Sql-server – What’s the best way to iterate through the table to update a column in each row

sql serversql-server-2012update

I have a table containing some 3.2 billion rows. It has become necessary to add in a column titled [Daylight] with a datatype of bit. I ended up writing a statement to iterate through each station, for each day of the year. This is taking so insanely long, that I'm now exploring other options, along with the added benefit of (hopefully) learning something along the way. I have toyed with the idea of creating a secondary table that would hold the values for sunrise and sunset for each day of the year, but that would also be a large table (over 30,000 stations, with a range of 1-50+ years of data collection).

Is there a better way to go about this task? I'm really just looking for a finger pointed in the right direction as it's been over 10 years since I've used SQL. In the near future, there will be additional tables created to store various averages of the data in which day/night will become important. While I know math should be done by the front-end or at query time, this is all static data that will not be changing, so I figured it would be best to store it rather than compute it many times.

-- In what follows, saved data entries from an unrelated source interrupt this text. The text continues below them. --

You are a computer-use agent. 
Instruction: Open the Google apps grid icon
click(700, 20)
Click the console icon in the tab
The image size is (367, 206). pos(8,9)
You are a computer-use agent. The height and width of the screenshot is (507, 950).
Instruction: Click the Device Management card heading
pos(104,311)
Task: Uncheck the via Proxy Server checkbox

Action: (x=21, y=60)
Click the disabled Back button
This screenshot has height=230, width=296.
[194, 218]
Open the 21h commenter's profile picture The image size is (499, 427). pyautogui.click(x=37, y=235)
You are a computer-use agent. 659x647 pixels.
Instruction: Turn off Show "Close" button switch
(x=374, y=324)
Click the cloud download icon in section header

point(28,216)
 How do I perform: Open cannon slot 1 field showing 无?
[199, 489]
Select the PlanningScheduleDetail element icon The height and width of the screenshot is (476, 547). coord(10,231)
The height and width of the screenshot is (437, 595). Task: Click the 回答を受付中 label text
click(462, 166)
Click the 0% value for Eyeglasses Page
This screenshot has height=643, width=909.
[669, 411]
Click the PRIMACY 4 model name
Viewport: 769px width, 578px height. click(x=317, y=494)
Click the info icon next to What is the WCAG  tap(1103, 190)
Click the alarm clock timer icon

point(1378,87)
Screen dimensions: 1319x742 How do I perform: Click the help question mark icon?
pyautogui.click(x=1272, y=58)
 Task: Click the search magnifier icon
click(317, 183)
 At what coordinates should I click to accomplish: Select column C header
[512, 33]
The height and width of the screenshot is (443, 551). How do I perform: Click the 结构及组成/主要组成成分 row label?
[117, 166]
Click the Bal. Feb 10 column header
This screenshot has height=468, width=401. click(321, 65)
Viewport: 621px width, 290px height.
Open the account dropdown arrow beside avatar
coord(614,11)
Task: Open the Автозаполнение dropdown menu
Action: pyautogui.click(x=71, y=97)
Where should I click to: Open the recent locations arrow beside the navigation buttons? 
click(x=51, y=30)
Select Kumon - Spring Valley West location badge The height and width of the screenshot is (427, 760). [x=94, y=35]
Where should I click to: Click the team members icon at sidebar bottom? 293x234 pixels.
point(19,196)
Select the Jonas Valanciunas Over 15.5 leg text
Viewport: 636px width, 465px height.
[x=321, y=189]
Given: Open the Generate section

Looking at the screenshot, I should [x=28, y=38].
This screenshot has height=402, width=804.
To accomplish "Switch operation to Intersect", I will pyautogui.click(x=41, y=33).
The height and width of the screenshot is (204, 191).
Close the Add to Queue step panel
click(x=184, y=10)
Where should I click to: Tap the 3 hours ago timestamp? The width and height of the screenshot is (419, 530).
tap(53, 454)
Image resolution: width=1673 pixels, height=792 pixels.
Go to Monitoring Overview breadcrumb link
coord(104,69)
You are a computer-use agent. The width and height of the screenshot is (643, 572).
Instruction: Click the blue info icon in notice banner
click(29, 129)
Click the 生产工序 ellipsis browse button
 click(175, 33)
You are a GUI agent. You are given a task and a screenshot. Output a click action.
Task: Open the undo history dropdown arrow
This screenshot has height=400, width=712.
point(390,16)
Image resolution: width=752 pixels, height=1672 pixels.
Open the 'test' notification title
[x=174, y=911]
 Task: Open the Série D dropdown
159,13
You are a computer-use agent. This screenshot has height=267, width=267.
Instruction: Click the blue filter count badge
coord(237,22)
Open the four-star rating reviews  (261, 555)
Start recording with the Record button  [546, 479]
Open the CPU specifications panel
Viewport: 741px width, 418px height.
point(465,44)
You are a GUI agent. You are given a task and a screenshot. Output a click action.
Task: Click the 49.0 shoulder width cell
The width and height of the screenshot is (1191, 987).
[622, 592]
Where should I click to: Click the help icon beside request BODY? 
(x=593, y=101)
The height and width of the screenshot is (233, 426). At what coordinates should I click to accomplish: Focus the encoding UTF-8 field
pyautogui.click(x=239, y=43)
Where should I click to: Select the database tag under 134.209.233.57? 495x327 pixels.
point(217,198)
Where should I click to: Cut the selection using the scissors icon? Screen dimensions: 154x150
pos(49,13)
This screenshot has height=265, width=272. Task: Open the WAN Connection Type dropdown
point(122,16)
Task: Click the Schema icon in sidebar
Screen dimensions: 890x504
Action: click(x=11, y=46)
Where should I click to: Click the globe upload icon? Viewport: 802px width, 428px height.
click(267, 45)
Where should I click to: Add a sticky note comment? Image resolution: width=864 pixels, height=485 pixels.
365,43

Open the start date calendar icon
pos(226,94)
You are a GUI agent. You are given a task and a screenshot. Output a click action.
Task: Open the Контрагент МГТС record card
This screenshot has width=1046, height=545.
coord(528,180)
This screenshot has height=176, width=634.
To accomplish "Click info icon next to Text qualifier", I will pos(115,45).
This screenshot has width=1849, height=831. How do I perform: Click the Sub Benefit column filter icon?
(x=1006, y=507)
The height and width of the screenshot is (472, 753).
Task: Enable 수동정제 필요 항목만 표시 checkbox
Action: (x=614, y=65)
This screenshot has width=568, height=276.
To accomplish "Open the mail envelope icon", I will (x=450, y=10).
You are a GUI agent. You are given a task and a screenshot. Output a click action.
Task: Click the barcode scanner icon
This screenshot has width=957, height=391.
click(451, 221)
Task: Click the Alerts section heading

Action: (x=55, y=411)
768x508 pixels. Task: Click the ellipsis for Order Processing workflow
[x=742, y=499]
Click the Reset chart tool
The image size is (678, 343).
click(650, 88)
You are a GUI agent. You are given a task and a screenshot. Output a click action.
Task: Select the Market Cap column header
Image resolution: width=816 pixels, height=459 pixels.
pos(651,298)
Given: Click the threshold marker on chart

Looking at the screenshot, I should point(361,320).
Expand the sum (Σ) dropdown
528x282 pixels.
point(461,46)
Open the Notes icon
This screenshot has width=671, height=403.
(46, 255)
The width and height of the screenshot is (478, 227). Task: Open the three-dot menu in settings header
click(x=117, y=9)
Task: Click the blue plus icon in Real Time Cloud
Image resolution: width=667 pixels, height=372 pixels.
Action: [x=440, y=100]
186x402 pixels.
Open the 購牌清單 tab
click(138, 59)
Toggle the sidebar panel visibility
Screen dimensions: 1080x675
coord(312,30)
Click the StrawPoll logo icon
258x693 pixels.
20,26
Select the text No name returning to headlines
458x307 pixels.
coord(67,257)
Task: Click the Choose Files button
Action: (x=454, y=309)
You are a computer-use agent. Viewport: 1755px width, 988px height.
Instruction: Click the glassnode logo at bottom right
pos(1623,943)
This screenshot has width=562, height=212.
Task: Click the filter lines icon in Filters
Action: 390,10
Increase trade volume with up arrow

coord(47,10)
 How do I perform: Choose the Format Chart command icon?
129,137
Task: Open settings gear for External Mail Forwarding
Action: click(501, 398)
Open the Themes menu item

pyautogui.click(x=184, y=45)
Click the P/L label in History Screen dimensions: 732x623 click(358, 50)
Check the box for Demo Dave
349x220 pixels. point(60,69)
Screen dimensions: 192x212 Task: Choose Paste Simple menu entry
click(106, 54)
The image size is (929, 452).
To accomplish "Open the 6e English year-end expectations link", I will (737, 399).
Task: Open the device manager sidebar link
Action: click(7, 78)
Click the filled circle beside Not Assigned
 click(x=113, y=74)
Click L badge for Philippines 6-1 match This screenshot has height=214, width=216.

Below is the script I'm currently running to update the column (assuming it's even actually working, as the table is now locked).

Thank you in advance for any help or suggestions!

declare @station int
declare @maxstation int
declare @lat float
declare @long float
declare @month char(2)
declare @maxmonth char(2)
declare @day char(2)
declare @maxday char(2)
declare @year char(4)
declare @maxyear char(4)
declare @time char(4)
declare @date char(50)
declare @sunrise datetime
declare @sunset datetime
declare @offset int

create table #station_sunrise(Sunrise datetime)
create table #station_sunset(Sunset datetime)

set @station = (select min(StationIncrementalID)
                from station_data)

set @maxstation = (select max(StationIncrementalID)
                    from station_data)

while @station <= @maxstation

begin

    set @lat = (select cast(Latitude as float) from station_data
                    where StationIncrementalID = @station) 

    set @long = (select cast(Longitude as float) from station_data
                    where StationIncrementalID = @station)

    if (@lat is not null and @long is not null)

    begin

        set @year = (select min([Year]) from table
                        where Station = @station)

        set @maxyear = (select max([Year]) from table
                        where Station = @station)

        if (@year <= @maxyear and exists (select [Year] from table
                                            where Station = @station and
                                            [Year] = @year)
                                            )

        begin

            set @month = (select min([Month]) from table
                            where Station = @station and
                            [Year] = @year)

            set @maxmonth = (select max([Month]) from table
                            where Station = @station and
                            [Year] = @year)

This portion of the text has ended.